What makes Wimbledon so special?

What makes Wimbledon so special?


What makes Wimbledon so special?

Eight times Grand Slam champion Ivan Lendl could not lay his hands on the coveted Wimbledon trophy, the only grass-court Slam. He twice made the finals at SW 19, but couldn’t pass the final hurdle: In 1986 he lost to Boris Becker and, in ’87, he met the same fate at the hands of Pat Cash. In fact, the Czech-American had made his dislike for the event quite clear by famously saying, ‘Grass is for cows’ while giving the tournament a miss in 1982!

Whether he said those words out of utter frustration or in pure jest is debatable, but what can’t be doubted is Wimbledon’s exalted position among all Grand Slams.
Players dream of participating in the meet, fans eagerly await for the action to unfold and puritans soak in the atmosphere that places a premium on tradition, despite the event going through many make-overs —  whether it’s the state-of-the-art courts or the 84-million pound roof at the famed Centre Court.

Steeped in ceremony throughout its 134-year history, Wimbledon’s adherence to traditions has set it apart from other Grand Slams.

Of the four Slam events, Wimbledon is the only tournament that is still played on a natural surface whereas each of the other championships — the US Open, Australian Open, and French Open – has opted for either hard courts or clay courts, though they all had their beginnings on grass.

There is something about grass courts and white clothing that is so alluring. While the organisers have conceded ground on some issues — and sometimes even reluctantly —  they have stuck to all-white uniform unlike other Slams, where colour clothing of all manner is allowed.

Although the All England Lawn Tennis Association has steadfastly refused to compromise on the aesthetic aspects, Wimbledon officials have gone for slower courts to ensure longer rallies. The serve-and-volley game, which you witness little of in other Slams, is at once refreshing and delightful.

For a professional tennis player, winning Wimbledon is the pinnacle of his or her career, and no one described it better than Martina Navratilova, arguably the greatest women player ever. “Wimbledon is like a drug. Once you win it for the first time you feel you’ve just got to do it again and again and again...”

While the British may pride, and rightfully so, in maintaining the old-world charm at the event, there is one tradition that they would love to see changed. There hasn’t been a home champion for many, many years at the most famous of tennis championships. The last British woman to capture the singles title at Wimbledon was Virginia Wade in 1977 and the last British man was Fred Perry in 1936!

The comeback champ!
As comebacks go, this one has to be right up there amongst the best: The 2001 final between Goran Ivanisevic and Pat Rafter. But seldom has a comeback left the players and the fans alike so emotionally drained at the end of it all.
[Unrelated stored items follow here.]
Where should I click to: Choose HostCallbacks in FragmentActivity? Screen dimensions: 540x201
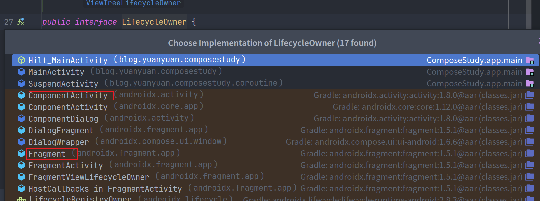tap(105, 189)
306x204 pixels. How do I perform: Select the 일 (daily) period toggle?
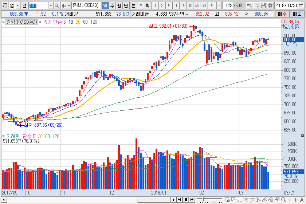(x=105, y=5)
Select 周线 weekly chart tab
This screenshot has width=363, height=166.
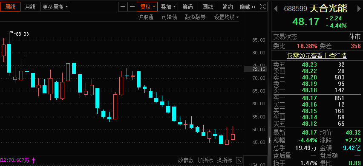pos(10,7)
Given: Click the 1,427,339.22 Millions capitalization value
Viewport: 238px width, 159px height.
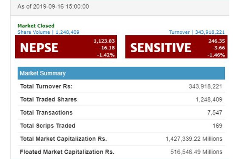Looking at the screenshot, I should 194,139.
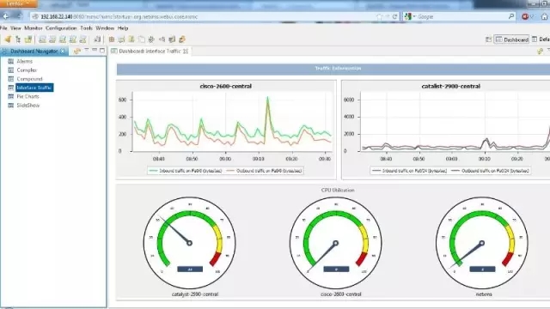
Task: Open the Configuration menu
Action: (x=61, y=28)
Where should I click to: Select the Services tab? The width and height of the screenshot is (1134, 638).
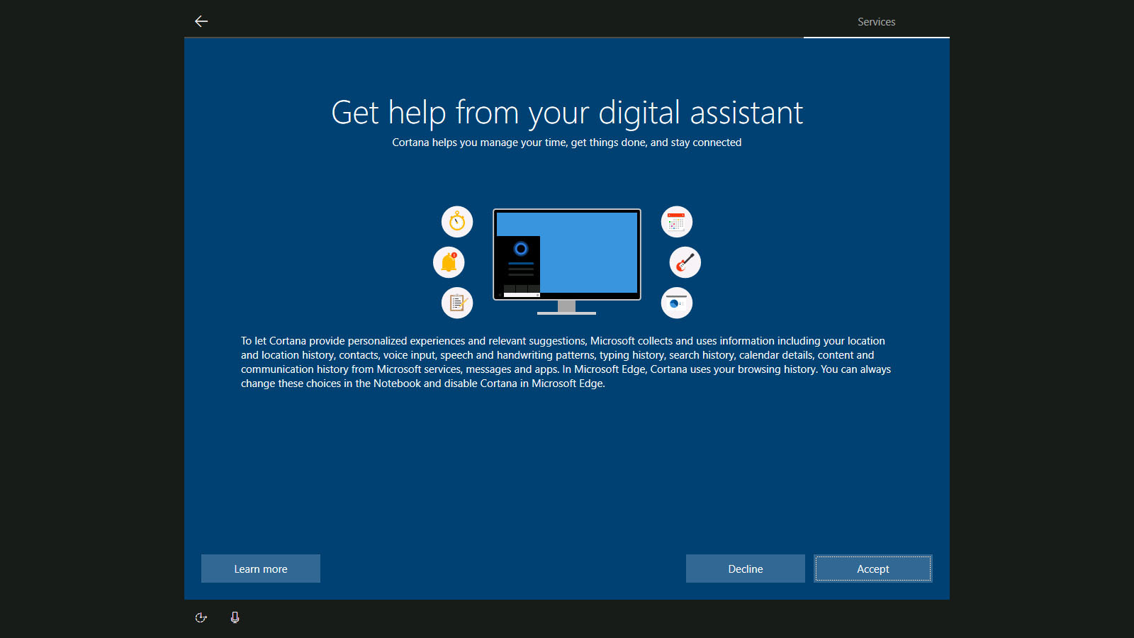coord(876,22)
Ivanisevic won the Wimbledon title in his fourth final appearance, defeating Australia’s Rafter (6-3, 3-6, 6-3, 2-6, 7-5) in one of the most exciting finals of the grass-court championship. He had won only nine matches entering Wimbledon that year and his left shoulder, which was later operated upon, was in pain.

Ranked 125 in the world, he was given a wild card based on his previous performances, having lost the three finals in 1992, ’94 and ’98. The Croat was tagged “the most talented player never to have won Wimbledon”. But not any longer after that memorable fortnight in 2001.

Memorable match
For its sheer length of time, the match between American John Isner and Frenchman Nicolas Mahut stands out as one of the most memorable matches in the history of Wimbledon. In what is the longest ever tennis match, Isner defeated Mahut in five sets (6-4, 3-6, 6-7, 7-6, 70-68) in 2010 to become part of Wimbledon folklore.

The match in itself may not have matched the fierce rivalry of John McEnroe and Bjorn Borg or the classicism of Rafael Nadal and Roger Federer, but for sheer longevity this match is right up there among the game’s classics. By the time Isner hit a backhand winner, after 11 hours and five minutes of play, it had broken all previous records for the longest match, the longest set and the most games played!